Selling Covered Calls and Cash-Secured Puts
Composer supports selling (writing) covered calls and cash-secured puts. These strategies allow you to generate income, in the form of a premium, from your holdings. However, they come with specific collateral requirements that differ from how you might trade long options.
Important: Both covered calls and cash-secured puts require you to hold collateral that's held outside of your symphonies in the form of directly traded shares of a stock or ETF (for covered calls) or in cash (for cash-secured puts).
Covered Calls
What is a covered call?
A covered call involves selling a call option on stock or ETF shares that you already own. You collect a premium upfront, and in exchange, you agree to sell your shares at the strike price if the option is assigned.
Collateral requirements
To sell a covered call, you must:
- Own the underlying shares in your direct trading position (not in your symphonies)
- Hold 100 shares per contract (or the appropriate multiple, which can vary after corporate actions like stock splits)
You cannot sell these shares while they're being used as collateral. If you attempt to sell shares that are securing a covered call position, Composer will block the transaction.
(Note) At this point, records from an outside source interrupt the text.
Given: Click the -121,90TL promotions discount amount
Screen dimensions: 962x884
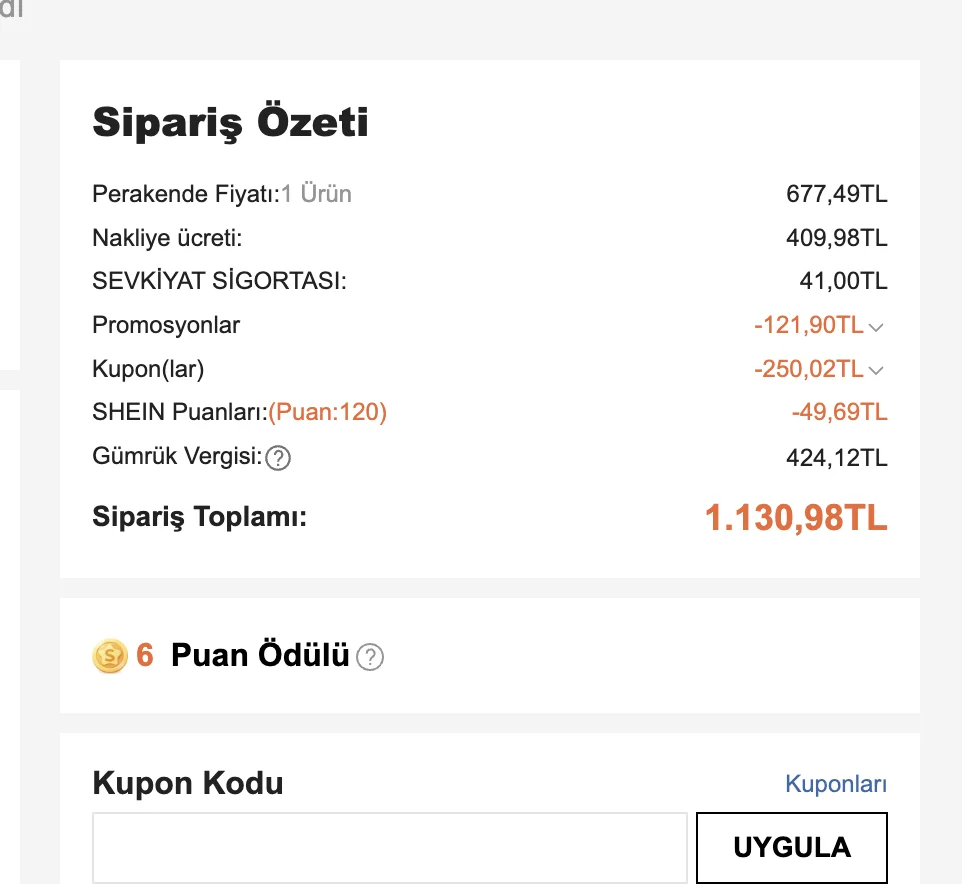Looking at the screenshot, I should click(x=808, y=325).
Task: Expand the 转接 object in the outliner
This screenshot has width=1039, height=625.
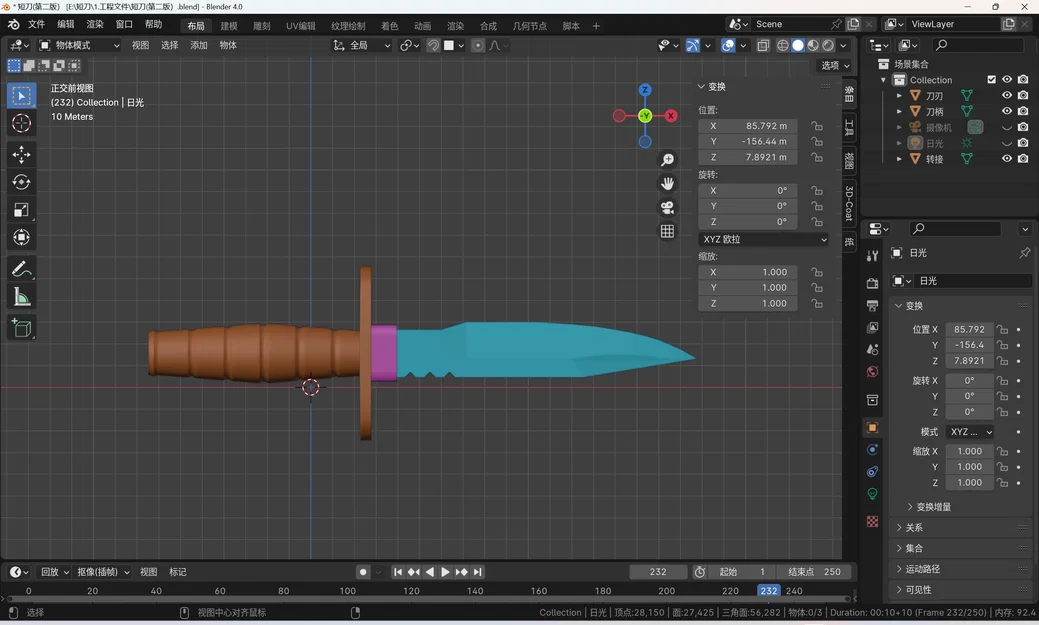Action: pos(899,159)
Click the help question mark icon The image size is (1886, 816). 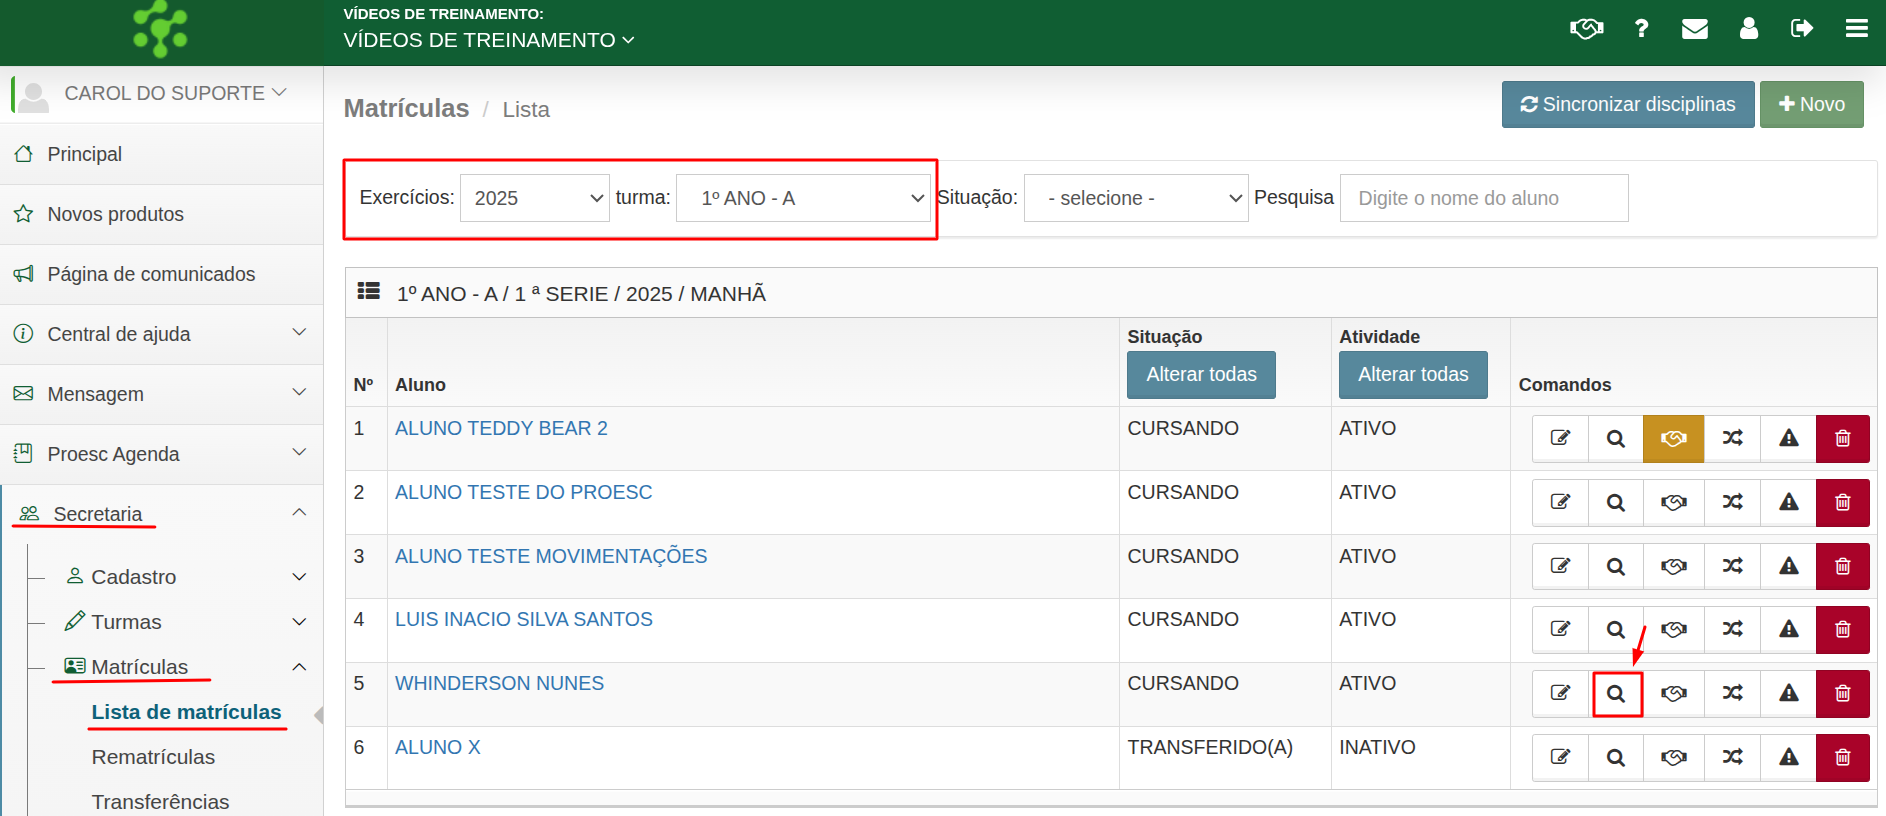pos(1641,29)
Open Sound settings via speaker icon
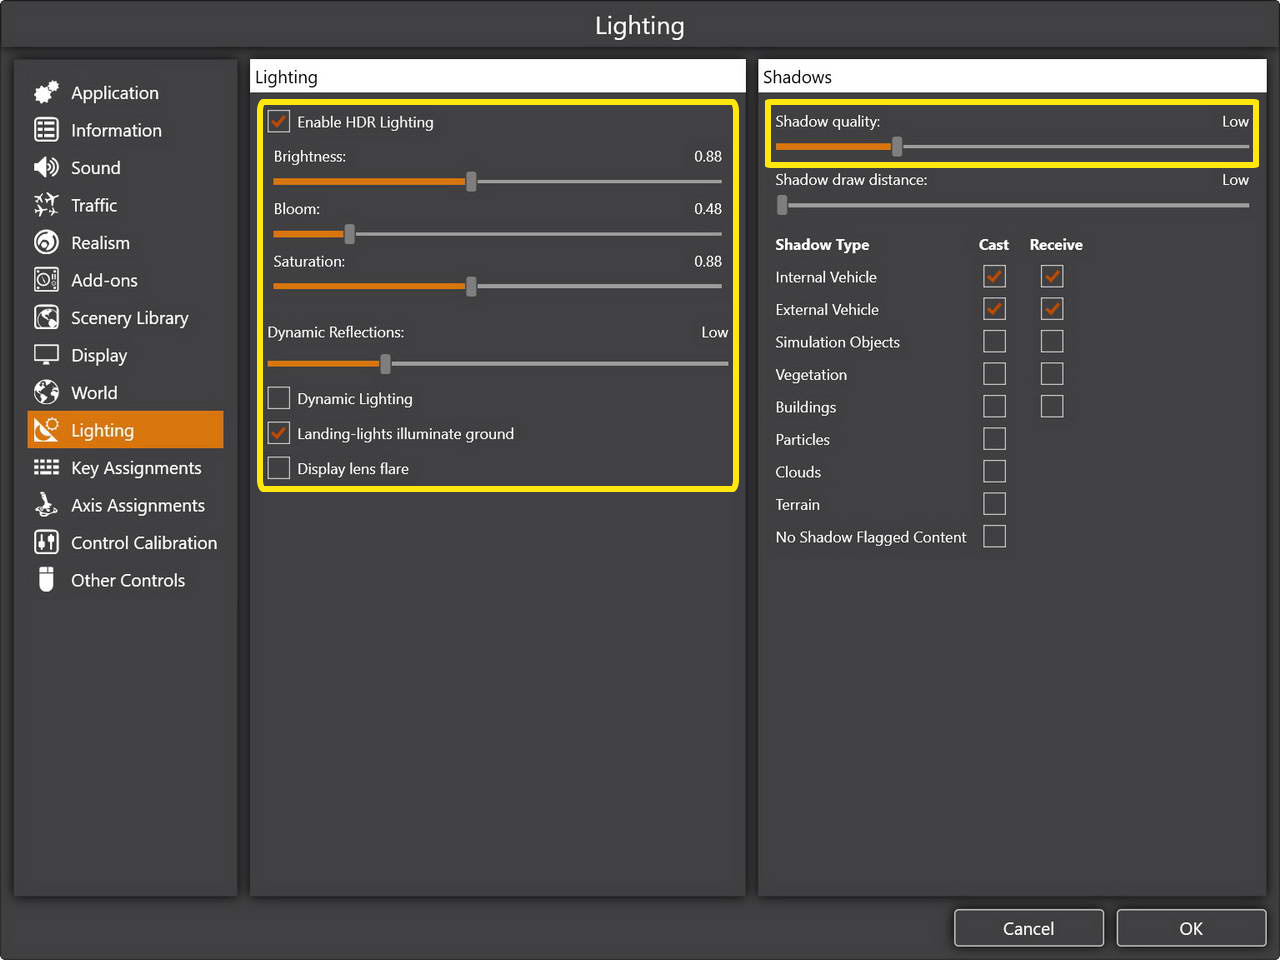The image size is (1280, 960). coord(46,168)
How covered calls affect your account
- Holdings: Your shares remain in your account but are reserved as collateral
- If fully assigned: Your shares will be sold at the strike price, and the option position closes
Cash-Secured Puts
What is a cash-secured put?
A cash-secured put involves selling a put option while holding enough cash to purchase the underlying shares if you're assigned. You collect a premium upfront, and in exchange, you agree to buy shares at the strike price if the option is assigned.
Collateral requirements
To sell a cash-secured put, you must:
- Have sufficient cash in your account outside of symphonies (i.e., it cannot come from the symphony cash remainder)
- This cash serves as collateral and cannot be used for other trades
How cash-secured puts affect your account
- Buying power: Your buying power will be reduced by the collateral amount required for the put
- Cash: The required cash remains in your account but is reserved as collateral
- If assigned: You'll purchase the shares at the strike price using the reserved cash, and the position will close
Important Things to Know
Assignment can happen at any time
Options can be assigned before expiration, not just on the expiration date. While rare, assignment can even occur when options are out of the money.
Symphony assets cannot be used as collateral
Currently, you cannot use shares held within your symphonies or symphony cash as collateral for these strategies. All collateral must come from:
- Direct trading positions (for covered calls)
- Available cash outside of symphonies (for cash-secured puts)
Performance tracking
Options positions are negative value holdings (since you received a credit), and their value changes as the underlying asset moves. This may make your performance stats appear different than you expect:
- The premium you receive shows as an immediate cash gain, which is offset by the negative value of the position to leave account performance relatively unaffected
- As the option value changes, it will show as a corresponding gain or loss
- As the contracts are assigned, the position closes and the net impact is reflected in your returns
Monitoring your positions
You can view your options positions in Holdings and track the trades, assignment events, and trades made for assignment in Order History. If a position is assigned, it will close automatically and you'll see the corresponding share sale (covered call) or purchase (cash-secured put) in your account.